The varying length of the campaign happens because multiple players can achieve their own victory conditions (advancing to the next epoch) in each game. At one extreme, it's theoretically possible (but unlikely) for one player to just win every time the game is played; they would complete epoch 9 at the end of game 9, resulting in a 9-game campaign. At the other extreme, in a four-player campaign, each player could win by themselves and each claw their separate ways to epoch 8 before someone finally won it all -- that would take 33 games. Reality will settle somewhere in between as multiple players advance epochs at the same time. (Our four-player campaign took 19 games.)

The problem is that the game comes with 33 games' worth of content (or nearly that). If you shorten the experience by having too many players "advance together," you simply don't get to experience some portion of that content. I don't want to get too specific here and spoil anything for people who might play, but suffice it to say that my group wound up skipping about 8-10 possible random scenarios.

We looked at those skipped scenarios once we'd completed the whole campaign, and some of them sounded really cool.

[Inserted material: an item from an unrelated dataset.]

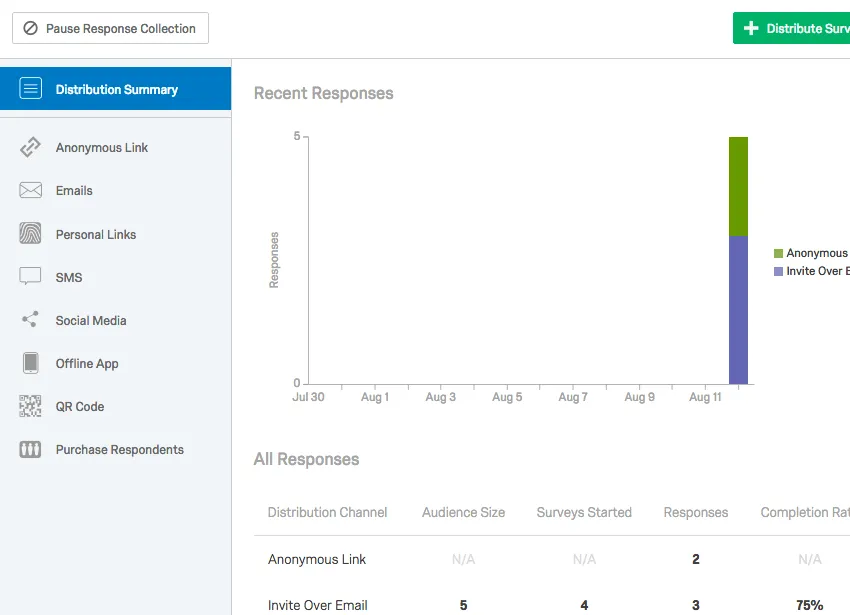The height and width of the screenshot is (615, 850).
Task: Click the purple bar segment in chart
Action: point(738,310)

By random luck, the scenarios we'd played seemed quite boring by comparison. We "short-circuited" multiple opportunities to add components to the game and/or modify components to a degree that major strategic shifts would have been required of us. I'm not talking about situations where we could have "turned left instead of right"; The Rise of Queensdale has those kinds of scenarios too -- governed by player choice -- and they are intriguing. This is that players can simply not experience any form of a big chunk of the story content of the campaign, a design decision I'd understand in the context of a traditionally resettable, replayable game, but that I find confounding in a legacy experience that nearly all players will experience just once.

There's also a frustrating system for determining who goes first each game. It starts off reasonably enough in theory, giving the first turn to the player who's "farthest behind" -- the one with the lowest epoch goal. But this is often a tie, and you then resort to a tiebreaker that gives priority to the player who has more decorative features on the buildings they've constructed during the campaign. You pay more for these features, so you're essentially buying the right to win the tiebreaker. If you make a priority of pursuing this, you will in all likelihood keep the tiebreak win for the entire campaign. If multiple players pursue this tiebreaker, they're likely engaging in a fight for second place or worse, squabbling over the scraps at the table and dragging each other down.

What can result (and what happened in our campaign) is that if one player is regularly among the last to complete any given epoch, that player will continue to go first in every game. And because players always sit in the same order, it follows also that the same person is always going last. That was me, in I believe 15 of the 19 games we played, and it was quite frustrating. Other approaches to choosing a start player were available: the game comes with a die that's rarely used, and could have determined a random start player; there's also a first player marker that easily could be stored in a player's personal game components, and it could have just perpetually passed clockwise even across two playthroughs.

There are some good aspects to The Rise of Queensdale. Perhaps most important of all, it gets right pace of play and length of game. Individual turns are quite speedy (keeping everyone in even a 4-player game engaged). Each game itself takes around 45 minutes on average (so you can easily play more than once per session, if you're so inclined). But a lot of what the game is exploring was, I think, explored better in Charterstone -- which can actually accommodate more players (and, with 5 at least, does so quite well).

Overall, I'd give The Rise of Queensdale a B-. It's for people who liked Charterstone and want to scratch that itch with something different. Most other Euro gamers would probably better enjoy 20-or-so plays of some other worker placement game.